== DATASET CONTENT ==

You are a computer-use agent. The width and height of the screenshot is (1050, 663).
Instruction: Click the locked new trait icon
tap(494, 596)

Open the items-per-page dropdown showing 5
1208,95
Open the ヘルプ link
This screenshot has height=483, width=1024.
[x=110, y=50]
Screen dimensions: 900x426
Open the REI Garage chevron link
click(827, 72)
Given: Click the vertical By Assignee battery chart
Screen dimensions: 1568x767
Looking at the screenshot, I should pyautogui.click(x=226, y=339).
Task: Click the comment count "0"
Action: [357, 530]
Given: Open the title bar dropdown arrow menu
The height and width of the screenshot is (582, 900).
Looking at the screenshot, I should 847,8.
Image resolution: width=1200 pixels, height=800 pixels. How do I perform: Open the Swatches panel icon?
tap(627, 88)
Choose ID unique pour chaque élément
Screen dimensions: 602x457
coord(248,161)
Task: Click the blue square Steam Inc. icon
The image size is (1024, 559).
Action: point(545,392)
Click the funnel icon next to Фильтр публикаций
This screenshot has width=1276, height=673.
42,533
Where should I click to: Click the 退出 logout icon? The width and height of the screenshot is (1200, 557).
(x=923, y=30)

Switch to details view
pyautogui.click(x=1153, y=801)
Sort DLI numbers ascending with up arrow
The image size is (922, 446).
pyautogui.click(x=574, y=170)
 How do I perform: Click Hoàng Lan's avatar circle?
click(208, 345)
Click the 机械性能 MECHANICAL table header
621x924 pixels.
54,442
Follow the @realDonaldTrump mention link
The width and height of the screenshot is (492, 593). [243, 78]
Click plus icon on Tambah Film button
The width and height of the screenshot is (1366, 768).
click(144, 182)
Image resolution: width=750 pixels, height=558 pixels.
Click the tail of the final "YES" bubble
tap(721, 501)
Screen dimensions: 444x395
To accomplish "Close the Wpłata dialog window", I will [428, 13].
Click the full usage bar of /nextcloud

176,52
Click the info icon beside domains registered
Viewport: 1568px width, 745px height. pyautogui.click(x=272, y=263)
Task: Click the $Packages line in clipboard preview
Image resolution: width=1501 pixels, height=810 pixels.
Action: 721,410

===

Lines above that include the string "Given" need to be copied.

Given: Click the vertical By Assignee battery chart
Given: Open the title bar dropdown arrow menu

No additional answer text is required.